Surprised Jobs didn't fly into Randall Flagg-style apoplexy when he found out.
posted by GallonOfAlan at 10:58 PM on October 23, 2013


And all you rich Yanquis ... Most of us in Europe were waiting half an hour to load stuff off cassette tape into the C64, so dry your eyes about the speed of the 1541! ;)
posted by GallonOfAlan at 11:01 PM on October 23, 2013 [1 favorite]


The concept of a next-generation floppy disk really tickles me.
posted by forgetful snow at 2:30 AM on October 24, 2013


> And all you rich Yanquis

I'd just like to point up that I'm Scottish, so C15s all the way. Only one friend had a C64, and when they saved for months for a 1541 and it was about the speed of a Speccy's cassette, we all didn't know where to look …
posted by scruss at 4:04 AM on October 24, 2013


You had tapes? Lucky bastards! We had to type games in manually, copied line by laborious line out of the back pages of COMPUTE! magazine!

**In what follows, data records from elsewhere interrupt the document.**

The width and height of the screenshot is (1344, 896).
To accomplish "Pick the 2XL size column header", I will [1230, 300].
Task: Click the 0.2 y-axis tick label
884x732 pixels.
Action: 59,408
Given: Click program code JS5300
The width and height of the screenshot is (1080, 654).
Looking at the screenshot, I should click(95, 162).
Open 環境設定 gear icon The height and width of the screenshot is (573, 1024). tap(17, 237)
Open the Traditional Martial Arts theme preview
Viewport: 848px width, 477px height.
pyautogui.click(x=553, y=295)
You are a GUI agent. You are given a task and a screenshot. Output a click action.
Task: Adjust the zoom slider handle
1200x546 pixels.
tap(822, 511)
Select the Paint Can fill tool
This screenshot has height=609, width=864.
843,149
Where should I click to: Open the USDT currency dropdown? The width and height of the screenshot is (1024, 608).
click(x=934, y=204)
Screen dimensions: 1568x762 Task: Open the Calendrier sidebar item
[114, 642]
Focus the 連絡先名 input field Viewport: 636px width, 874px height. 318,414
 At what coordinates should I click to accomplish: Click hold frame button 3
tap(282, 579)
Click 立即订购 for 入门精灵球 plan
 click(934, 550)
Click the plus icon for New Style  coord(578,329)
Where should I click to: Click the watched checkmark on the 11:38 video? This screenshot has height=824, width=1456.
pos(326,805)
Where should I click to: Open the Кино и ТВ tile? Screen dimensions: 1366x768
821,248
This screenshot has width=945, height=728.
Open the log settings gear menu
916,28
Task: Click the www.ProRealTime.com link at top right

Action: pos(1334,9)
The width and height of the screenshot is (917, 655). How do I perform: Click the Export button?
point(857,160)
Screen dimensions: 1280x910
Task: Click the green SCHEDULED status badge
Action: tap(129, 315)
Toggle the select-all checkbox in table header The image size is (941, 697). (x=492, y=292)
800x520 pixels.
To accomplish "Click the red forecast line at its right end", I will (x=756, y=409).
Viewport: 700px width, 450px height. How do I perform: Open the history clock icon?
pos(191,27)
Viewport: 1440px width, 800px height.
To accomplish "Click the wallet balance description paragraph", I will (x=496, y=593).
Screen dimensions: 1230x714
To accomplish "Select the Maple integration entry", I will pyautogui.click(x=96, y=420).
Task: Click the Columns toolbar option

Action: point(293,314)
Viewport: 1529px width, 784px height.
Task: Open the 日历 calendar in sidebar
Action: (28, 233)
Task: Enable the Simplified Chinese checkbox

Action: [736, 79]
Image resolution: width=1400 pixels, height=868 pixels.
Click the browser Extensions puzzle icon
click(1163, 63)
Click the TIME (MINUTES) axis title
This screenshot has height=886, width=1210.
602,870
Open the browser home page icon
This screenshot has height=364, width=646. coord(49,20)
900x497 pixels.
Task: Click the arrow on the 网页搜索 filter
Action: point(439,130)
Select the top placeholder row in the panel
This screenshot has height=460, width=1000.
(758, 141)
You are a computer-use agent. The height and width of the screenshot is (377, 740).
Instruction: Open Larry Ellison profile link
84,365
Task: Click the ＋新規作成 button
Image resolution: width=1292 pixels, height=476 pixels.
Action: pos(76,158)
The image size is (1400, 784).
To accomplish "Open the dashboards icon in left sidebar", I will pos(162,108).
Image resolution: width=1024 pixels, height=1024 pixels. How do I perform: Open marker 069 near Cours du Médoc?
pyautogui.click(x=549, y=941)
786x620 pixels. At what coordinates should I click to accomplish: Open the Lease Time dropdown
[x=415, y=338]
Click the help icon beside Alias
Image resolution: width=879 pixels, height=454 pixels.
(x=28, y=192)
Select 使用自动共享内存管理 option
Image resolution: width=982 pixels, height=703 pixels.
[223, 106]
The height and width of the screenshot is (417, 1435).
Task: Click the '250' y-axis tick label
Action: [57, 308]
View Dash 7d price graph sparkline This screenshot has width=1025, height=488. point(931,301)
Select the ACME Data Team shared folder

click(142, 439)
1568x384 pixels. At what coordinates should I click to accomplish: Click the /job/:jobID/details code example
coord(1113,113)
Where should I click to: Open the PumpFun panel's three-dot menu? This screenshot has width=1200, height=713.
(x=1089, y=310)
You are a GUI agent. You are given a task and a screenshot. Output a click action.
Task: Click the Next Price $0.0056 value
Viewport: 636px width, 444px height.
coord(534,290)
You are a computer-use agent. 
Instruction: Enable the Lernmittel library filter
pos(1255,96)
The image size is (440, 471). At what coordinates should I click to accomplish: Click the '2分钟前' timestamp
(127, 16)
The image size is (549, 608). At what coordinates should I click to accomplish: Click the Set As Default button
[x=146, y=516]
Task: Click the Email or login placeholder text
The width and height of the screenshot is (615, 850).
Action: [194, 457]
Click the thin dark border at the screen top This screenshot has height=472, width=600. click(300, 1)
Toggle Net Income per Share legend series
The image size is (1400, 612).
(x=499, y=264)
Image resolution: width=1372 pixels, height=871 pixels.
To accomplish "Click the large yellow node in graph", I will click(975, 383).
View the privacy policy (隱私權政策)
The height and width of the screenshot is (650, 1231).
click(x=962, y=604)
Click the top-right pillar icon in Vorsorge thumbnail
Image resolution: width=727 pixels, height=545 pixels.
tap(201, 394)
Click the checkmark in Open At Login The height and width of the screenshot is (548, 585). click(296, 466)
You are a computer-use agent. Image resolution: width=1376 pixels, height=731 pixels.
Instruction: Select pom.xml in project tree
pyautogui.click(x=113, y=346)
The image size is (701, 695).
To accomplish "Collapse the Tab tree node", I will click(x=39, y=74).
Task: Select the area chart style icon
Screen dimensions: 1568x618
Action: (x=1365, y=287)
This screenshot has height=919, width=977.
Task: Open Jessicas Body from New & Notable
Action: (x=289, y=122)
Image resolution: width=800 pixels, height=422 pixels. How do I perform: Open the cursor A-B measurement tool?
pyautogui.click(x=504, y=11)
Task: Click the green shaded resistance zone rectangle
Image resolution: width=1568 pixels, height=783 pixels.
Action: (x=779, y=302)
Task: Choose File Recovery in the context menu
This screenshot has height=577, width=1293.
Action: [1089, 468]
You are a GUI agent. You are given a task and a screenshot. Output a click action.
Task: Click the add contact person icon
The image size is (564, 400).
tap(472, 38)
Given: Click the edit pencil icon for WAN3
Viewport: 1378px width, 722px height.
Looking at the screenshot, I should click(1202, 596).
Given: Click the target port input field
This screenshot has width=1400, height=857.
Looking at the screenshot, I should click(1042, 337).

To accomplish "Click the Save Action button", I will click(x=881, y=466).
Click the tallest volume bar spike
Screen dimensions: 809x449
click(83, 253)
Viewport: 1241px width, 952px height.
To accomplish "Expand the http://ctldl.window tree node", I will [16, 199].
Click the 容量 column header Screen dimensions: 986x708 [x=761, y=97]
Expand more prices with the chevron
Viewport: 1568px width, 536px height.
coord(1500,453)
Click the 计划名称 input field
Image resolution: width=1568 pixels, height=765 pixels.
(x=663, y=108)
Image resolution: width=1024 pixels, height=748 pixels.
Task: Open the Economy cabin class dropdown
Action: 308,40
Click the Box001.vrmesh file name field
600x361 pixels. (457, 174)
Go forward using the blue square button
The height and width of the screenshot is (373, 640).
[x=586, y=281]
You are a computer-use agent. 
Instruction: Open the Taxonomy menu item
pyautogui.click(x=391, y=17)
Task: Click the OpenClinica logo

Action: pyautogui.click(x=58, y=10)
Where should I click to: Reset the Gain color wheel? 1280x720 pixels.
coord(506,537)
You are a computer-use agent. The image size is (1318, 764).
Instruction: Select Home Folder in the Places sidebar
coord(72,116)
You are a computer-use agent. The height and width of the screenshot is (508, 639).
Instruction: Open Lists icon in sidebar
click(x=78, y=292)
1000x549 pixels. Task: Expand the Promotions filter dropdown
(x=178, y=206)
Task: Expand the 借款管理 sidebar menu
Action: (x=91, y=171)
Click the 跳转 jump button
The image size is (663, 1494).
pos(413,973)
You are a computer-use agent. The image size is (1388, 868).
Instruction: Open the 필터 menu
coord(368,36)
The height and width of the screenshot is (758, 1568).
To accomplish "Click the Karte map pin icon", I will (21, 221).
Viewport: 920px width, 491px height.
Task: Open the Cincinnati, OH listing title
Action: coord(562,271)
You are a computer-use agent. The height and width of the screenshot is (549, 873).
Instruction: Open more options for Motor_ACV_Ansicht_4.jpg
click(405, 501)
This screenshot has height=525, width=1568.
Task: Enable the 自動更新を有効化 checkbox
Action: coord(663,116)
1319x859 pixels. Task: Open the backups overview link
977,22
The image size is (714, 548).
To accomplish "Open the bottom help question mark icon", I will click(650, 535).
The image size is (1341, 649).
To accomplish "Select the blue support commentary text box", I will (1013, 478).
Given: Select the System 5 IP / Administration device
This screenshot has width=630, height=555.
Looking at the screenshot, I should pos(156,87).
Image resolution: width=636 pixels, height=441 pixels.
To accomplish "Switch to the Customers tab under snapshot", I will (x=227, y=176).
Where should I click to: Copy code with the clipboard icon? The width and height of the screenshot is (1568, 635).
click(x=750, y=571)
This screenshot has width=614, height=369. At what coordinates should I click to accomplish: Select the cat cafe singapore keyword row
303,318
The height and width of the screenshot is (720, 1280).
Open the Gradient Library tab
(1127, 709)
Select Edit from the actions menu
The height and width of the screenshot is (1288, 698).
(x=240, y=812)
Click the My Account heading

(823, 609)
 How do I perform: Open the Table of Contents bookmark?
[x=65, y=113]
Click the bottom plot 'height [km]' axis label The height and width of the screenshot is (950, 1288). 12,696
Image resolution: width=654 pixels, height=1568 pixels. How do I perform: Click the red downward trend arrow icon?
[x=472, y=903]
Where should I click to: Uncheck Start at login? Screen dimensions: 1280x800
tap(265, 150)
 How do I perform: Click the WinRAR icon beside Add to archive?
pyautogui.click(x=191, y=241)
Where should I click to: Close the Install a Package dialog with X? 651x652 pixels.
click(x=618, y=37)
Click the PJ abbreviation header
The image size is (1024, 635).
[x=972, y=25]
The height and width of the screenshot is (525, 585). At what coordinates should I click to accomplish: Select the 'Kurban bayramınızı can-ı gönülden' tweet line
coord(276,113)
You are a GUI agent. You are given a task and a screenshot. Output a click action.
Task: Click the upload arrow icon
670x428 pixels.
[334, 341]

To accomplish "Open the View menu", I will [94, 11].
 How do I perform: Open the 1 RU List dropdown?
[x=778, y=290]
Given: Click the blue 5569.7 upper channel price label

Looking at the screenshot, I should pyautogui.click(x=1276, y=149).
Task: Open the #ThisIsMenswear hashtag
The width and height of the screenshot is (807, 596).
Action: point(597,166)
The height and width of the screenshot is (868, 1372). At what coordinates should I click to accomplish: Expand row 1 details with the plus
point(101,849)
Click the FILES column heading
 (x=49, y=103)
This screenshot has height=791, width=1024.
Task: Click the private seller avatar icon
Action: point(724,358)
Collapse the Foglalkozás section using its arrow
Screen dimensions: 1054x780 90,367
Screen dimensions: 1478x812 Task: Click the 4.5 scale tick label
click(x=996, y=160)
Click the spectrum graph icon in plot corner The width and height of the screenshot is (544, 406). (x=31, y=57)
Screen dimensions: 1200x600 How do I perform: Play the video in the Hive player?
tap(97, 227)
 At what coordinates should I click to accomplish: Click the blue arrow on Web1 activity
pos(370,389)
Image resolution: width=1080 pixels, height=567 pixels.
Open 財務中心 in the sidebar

By god, that was videogaming. Not this Grand Theft Auto nonsense the kids do today.
posted by Naberius at 6:55 AM on October 24, 2013 [2 favorites]


Oh god, now I want to write Grand Theft Auto: Creative Computing as one page of BASIC with obfuscated functions for the car's acceleration and the player's star level.
posted by zippy at 7:53 AM on October 24, 2013 [1 favorite]


I thought that Commodore used 6510s in the C64 and 1541 - it had an extra I/O port. The VIC-20 used a 6502 though. The 1571 on a C128 in C128 mode was quite pleasant though. Temple of Apshai took forever to load by cassette on my VIC-20.
posted by rfs at 8:10 AM on October 24, 2013


One little bit of techno-nostalgia for Brits of a certain age: Research Machines (now RM) has just announced that it's getting out of hardware. I think that's the last British PC maker out of that game, and most certainly the oldest - its RM 380Z was launched in 1978, and was many schoolkids' first contact with computing.

I don't weep for it, as I have friends whose attempts to sell tech into schools were stymied - they say unfairly - by RM's extensive influence with local education authorities, and I certainly consider many of their later products to be over-priced and under-specified. But I did like the 380Z.
posted by Devonian at 2:15 PM on October 24, 2013


I thought that Commodore used 6510s in the C64 and 1541

The C64 used it, but the 1541 used a plain ol' 6502.
posted by JHarris at 9:47 PM on October 24, 2013


Apple II drives had most (not all) of the logic in software, so improvements were possible, like the move from 13 to 16 sectors per track, and 5x speedup using interleaving.

My old Apple can still read an entire disk in the time it takes my Mac to start iPhoto.
posted by RobotVoodooPower at 6:10 AM on October 25, 2013


How come there is no fact checking before posting? This has turned into a complete fact correct thread. I was hoping for a discussion about the revelation that Twiggy Macs exist. Oh well.